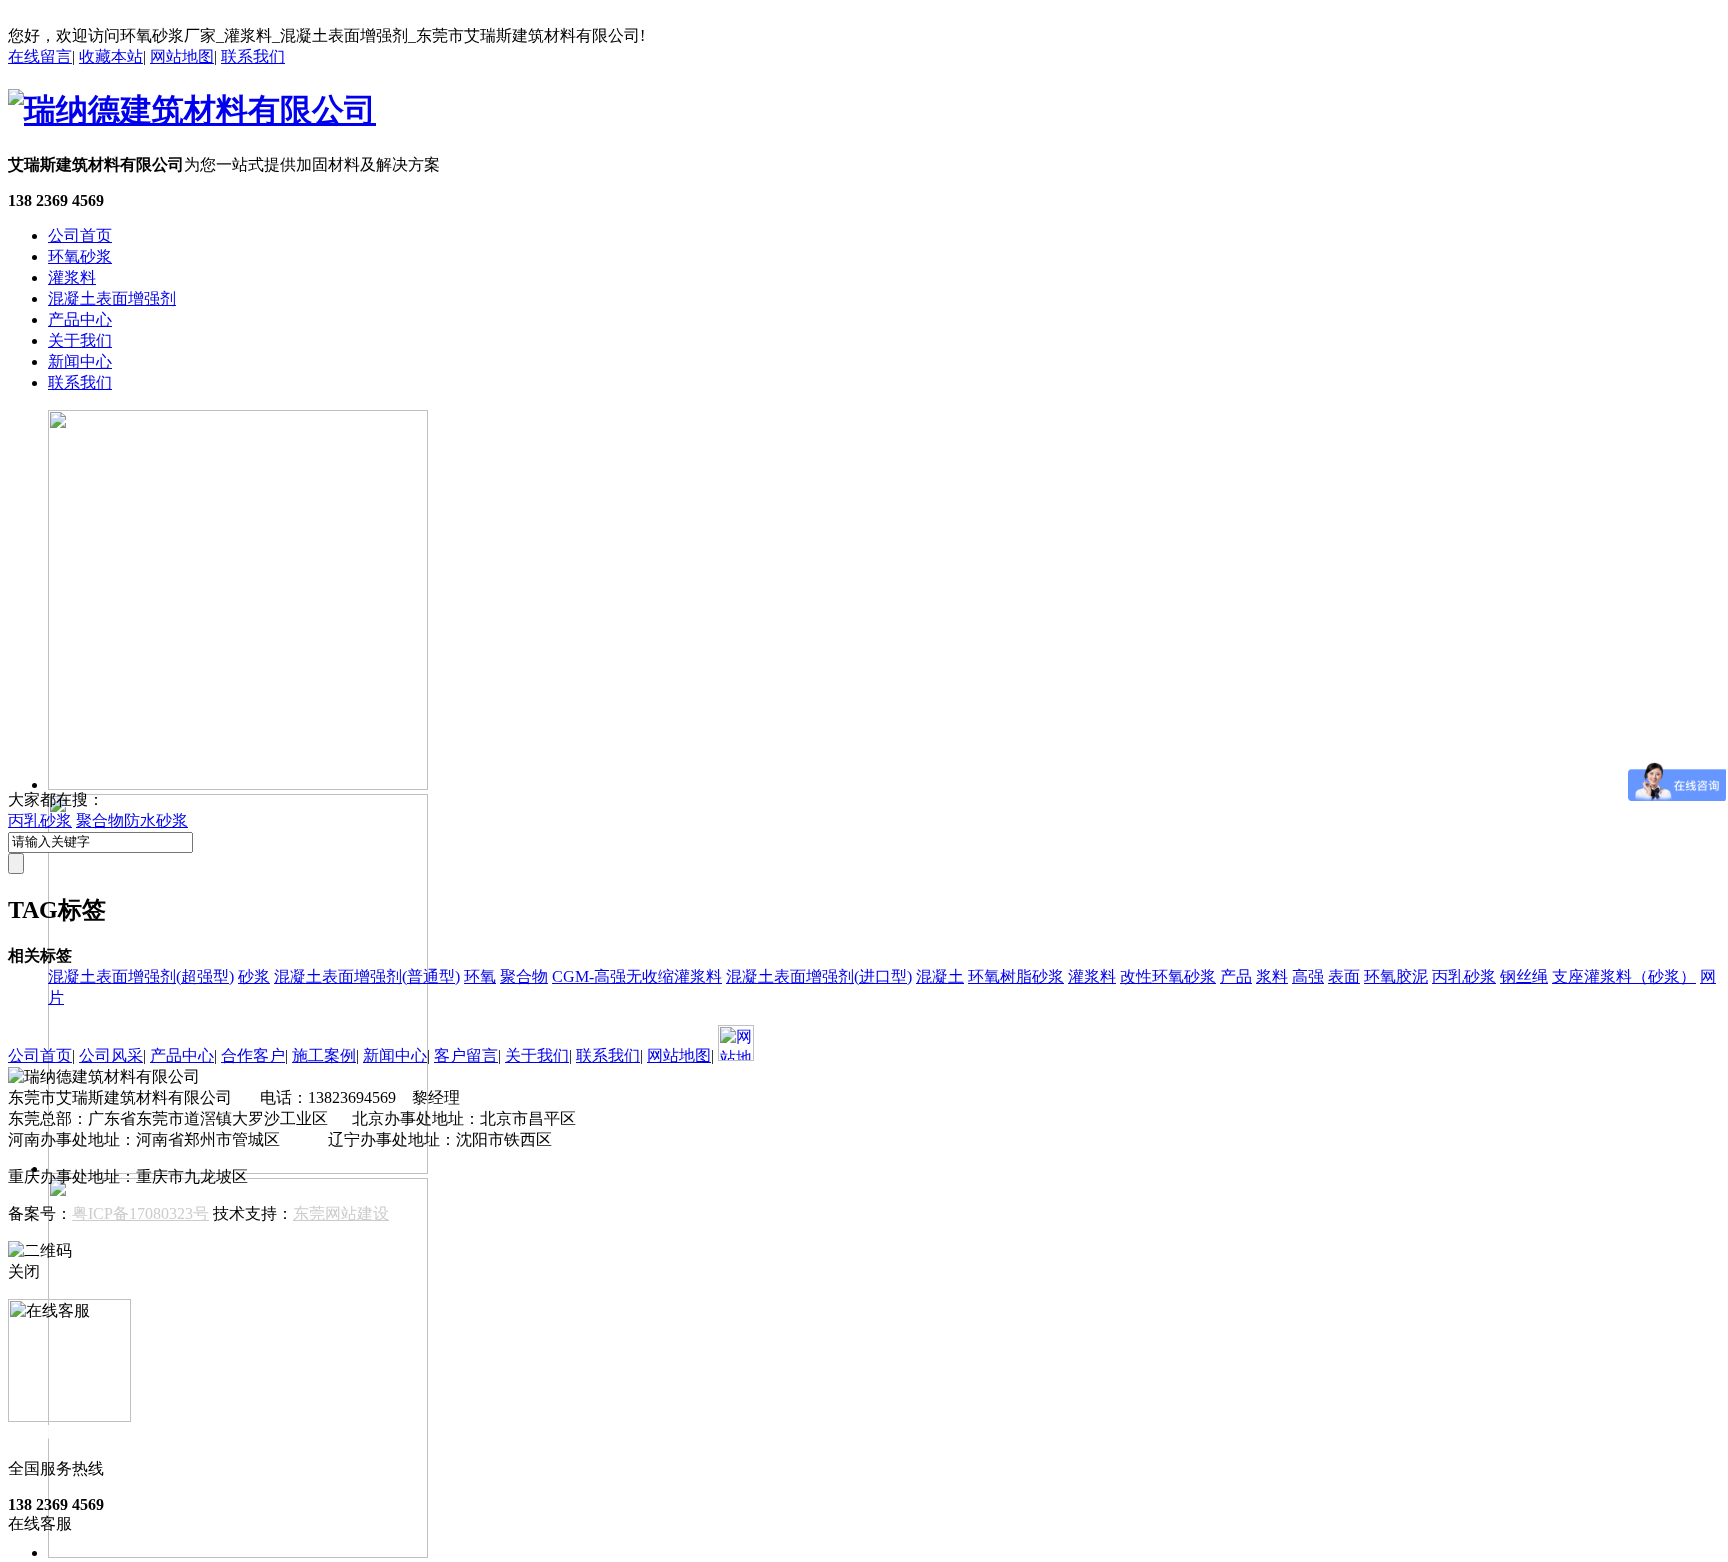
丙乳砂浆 (40, 820)
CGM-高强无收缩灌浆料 (637, 976)
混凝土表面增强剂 (112, 298)
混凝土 (940, 976)
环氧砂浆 (80, 256)
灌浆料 (72, 277)
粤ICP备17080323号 (140, 1213)
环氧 (480, 976)
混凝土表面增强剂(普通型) (367, 976)
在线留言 (40, 56)
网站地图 (182, 56)
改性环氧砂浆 (1168, 976)
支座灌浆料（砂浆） (1624, 976)
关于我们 (80, 340)
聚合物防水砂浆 (132, 820)
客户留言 (466, 1055)
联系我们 (253, 56)
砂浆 (254, 976)
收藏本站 (111, 56)
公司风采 (111, 1055)
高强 (1308, 976)
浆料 (1272, 976)
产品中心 (80, 319)
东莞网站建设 (341, 1213)
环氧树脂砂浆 (1016, 976)
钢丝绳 (1524, 976)
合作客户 (253, 1055)
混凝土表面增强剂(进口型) (819, 976)
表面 (1344, 976)
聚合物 (524, 976)
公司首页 (80, 235)
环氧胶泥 (1396, 976)
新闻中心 (80, 361)
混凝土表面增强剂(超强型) (141, 976)
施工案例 (324, 1055)
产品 (1236, 976)
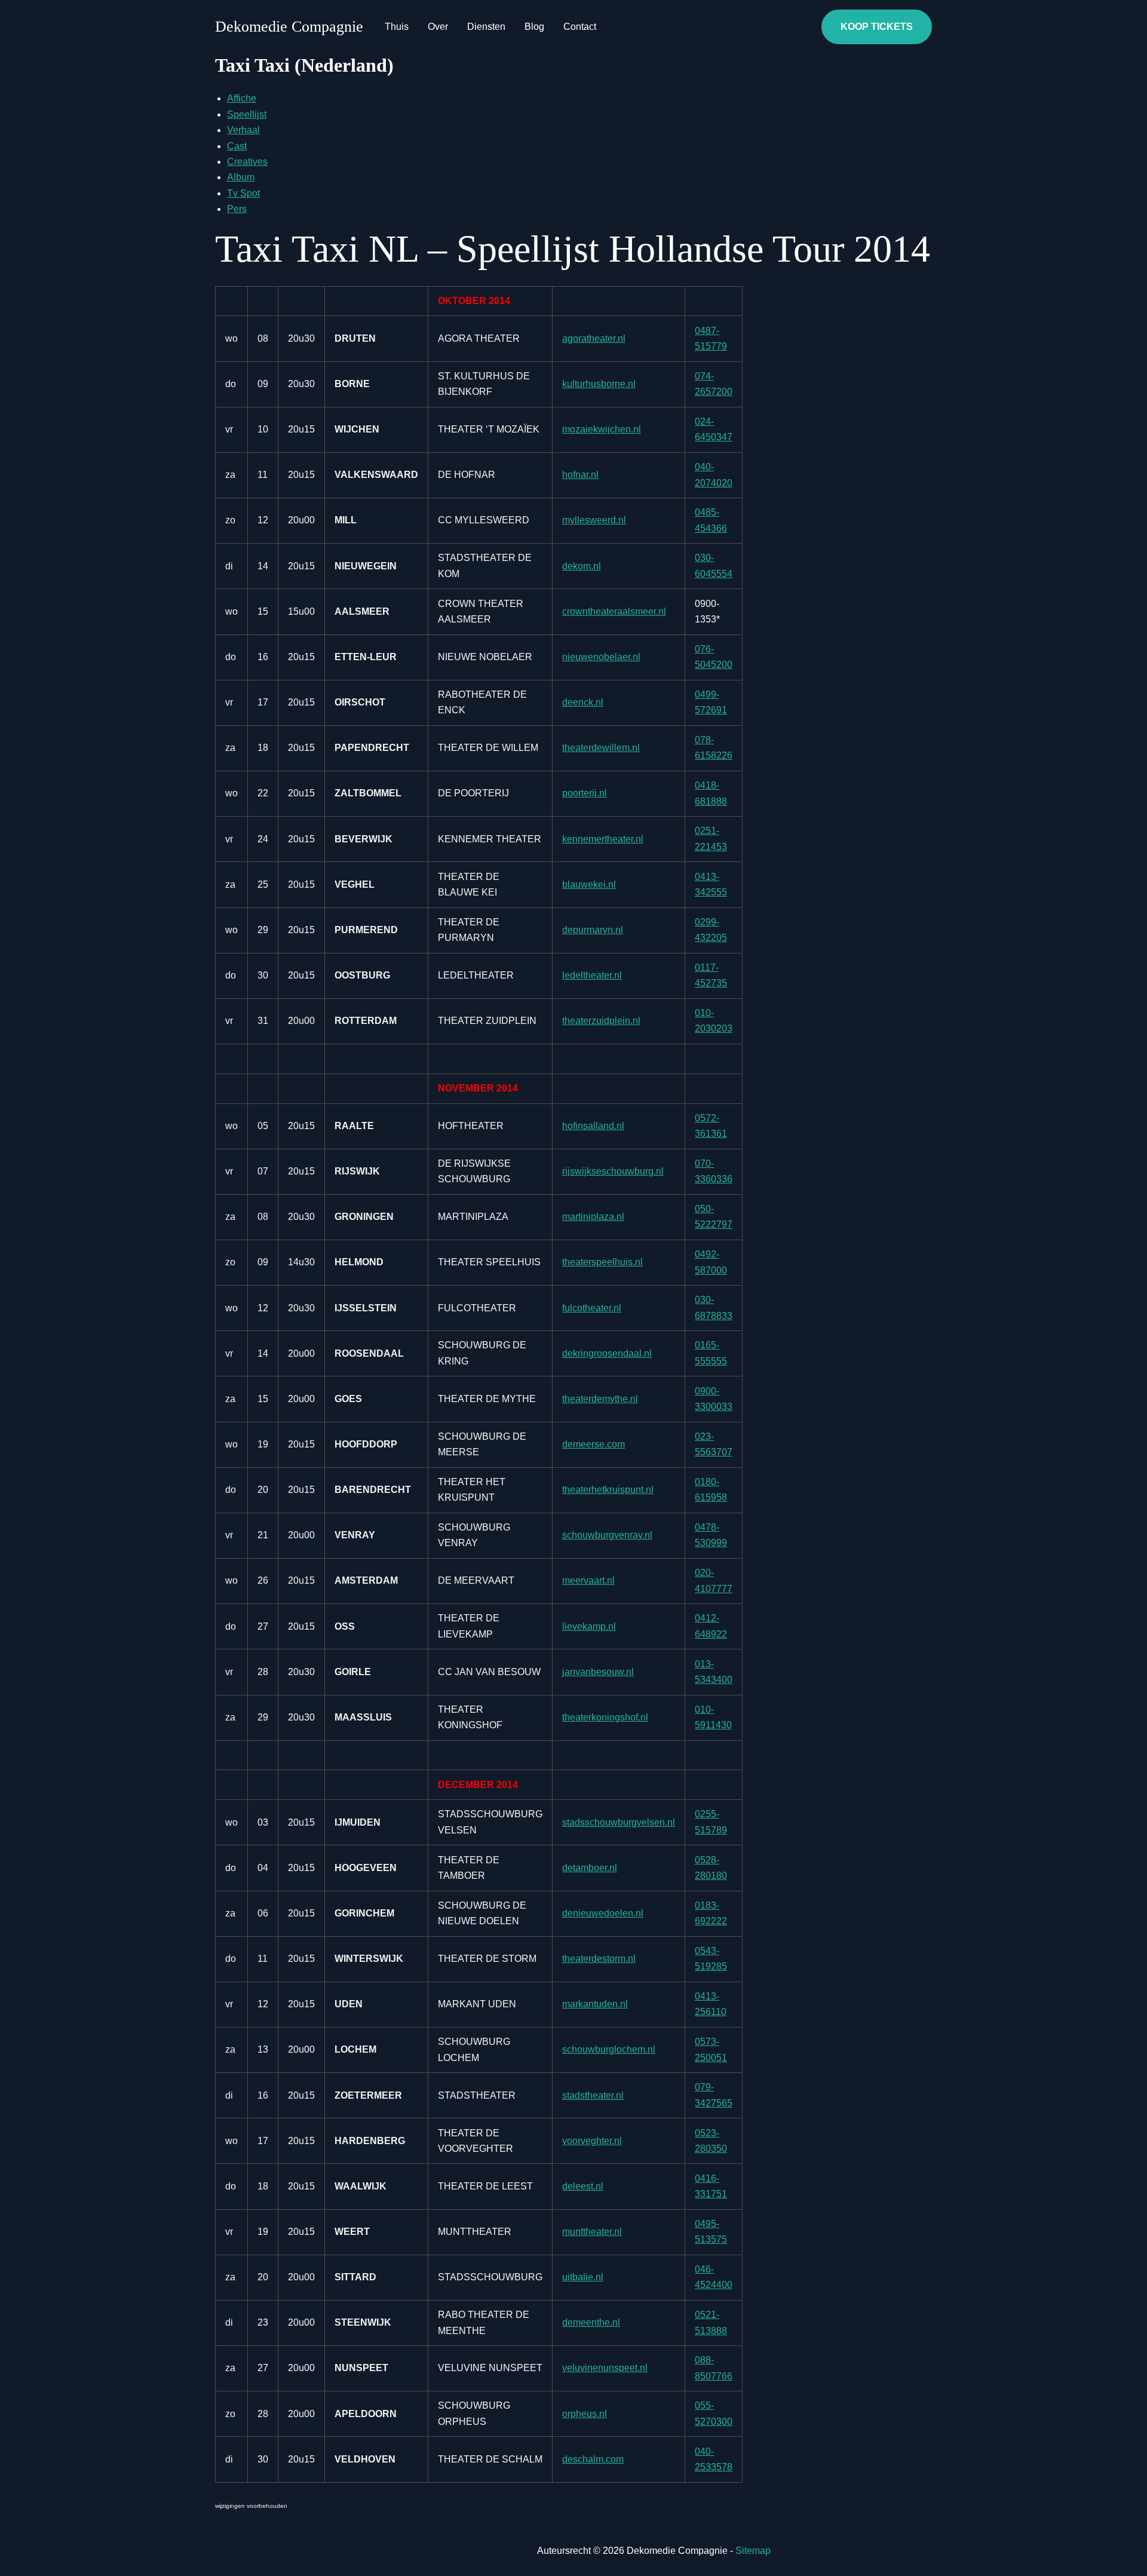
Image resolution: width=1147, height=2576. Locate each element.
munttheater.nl (592, 2232)
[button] (876, 27)
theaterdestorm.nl (599, 1959)
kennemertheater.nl (602, 839)
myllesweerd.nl (594, 520)
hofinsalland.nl (593, 1126)
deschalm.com (593, 2459)
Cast (237, 146)
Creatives (247, 162)
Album (240, 177)
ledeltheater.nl (592, 975)
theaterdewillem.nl (601, 748)
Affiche (241, 98)
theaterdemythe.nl (600, 1399)
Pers (237, 209)
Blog (534, 27)
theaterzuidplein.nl (601, 1021)
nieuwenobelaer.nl (601, 657)
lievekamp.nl (589, 1626)
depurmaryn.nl (592, 930)
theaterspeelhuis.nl (602, 1262)
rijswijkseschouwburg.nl (613, 1171)
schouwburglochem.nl (608, 2049)
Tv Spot (243, 193)
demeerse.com (593, 1444)
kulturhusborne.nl (599, 384)
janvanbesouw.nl (598, 1672)
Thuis (397, 27)
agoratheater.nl (593, 338)
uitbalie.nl (582, 2277)
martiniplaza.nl (593, 1217)
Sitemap (753, 2551)
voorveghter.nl (592, 2141)
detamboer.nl (589, 1868)
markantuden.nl (595, 2004)
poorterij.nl (584, 793)
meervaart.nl (588, 1580)
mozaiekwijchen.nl (601, 429)
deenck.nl (582, 702)
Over (438, 27)
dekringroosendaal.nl (607, 1353)
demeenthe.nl (591, 2322)
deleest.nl (582, 2186)
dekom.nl (581, 566)
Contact (579, 27)
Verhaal (243, 130)
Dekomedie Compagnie (289, 26)
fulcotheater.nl (591, 1308)
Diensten (486, 27)
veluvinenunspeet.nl (605, 2368)
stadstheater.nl (593, 2095)
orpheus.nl (584, 2414)
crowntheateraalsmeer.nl (614, 611)
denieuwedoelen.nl (602, 1913)
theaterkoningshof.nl (605, 1717)
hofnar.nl (580, 475)
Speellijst (246, 114)
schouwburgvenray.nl (607, 1535)
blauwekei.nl (589, 884)
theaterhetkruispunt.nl (608, 1490)
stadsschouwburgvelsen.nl (618, 1822)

> [WHAT IS NEEDED] Within the listing above, print exactly the stretch beginning at the line that contains "公司风采 (111, 1055)" and finishing at the line that contains "demeerse.com (593, 1444)", ends kept, pictures left out, and nothing more.

> [RESULT FOR THIS TASK]
公司风采 (111, 1055)
高强 (1308, 976)
浆料 (1272, 976)
产品中心 (80, 319)
东莞网站建设 (341, 1213)
环氧树脂砂浆 (1016, 976)
钢丝绳 (1524, 976)
合作客户 (253, 1055)
混凝土表面增强剂(进口型) (819, 976)
表面 (1344, 976)
聚合物 (524, 976)
公司首页 (80, 235)
环氧胶泥 (1396, 976)
新闻中心 (80, 361)
混凝土表面增强剂(超强型) (141, 976)
施工案例 (324, 1055)
产品 (1236, 976)
Image resolution: width=1147, height=2576. Locate each element.
munttheater.nl (592, 2232)
[button] (876, 27)
theaterdestorm.nl (599, 1959)
kennemertheater.nl (602, 839)
myllesweerd.nl (594, 520)
hofinsalland.nl (593, 1126)
deschalm.com (593, 2459)
Cast (237, 146)
Creatives (247, 162)
Album (240, 177)
ledeltheater.nl (592, 975)
theaterdewillem.nl (601, 748)
Affiche (241, 98)
theaterdemythe.nl (600, 1399)
Pers (237, 209)
Blog (534, 27)
theaterzuidplein.nl (601, 1021)
nieuwenobelaer.nl (601, 657)
lievekamp.nl (589, 1626)
depurmaryn.nl (592, 930)
theaterspeelhuis.nl (602, 1262)
rijswijkseschouwburg.nl (613, 1171)
schouwburglochem.nl (608, 2049)
Tv Spot (243, 193)
demeerse.com (593, 1444)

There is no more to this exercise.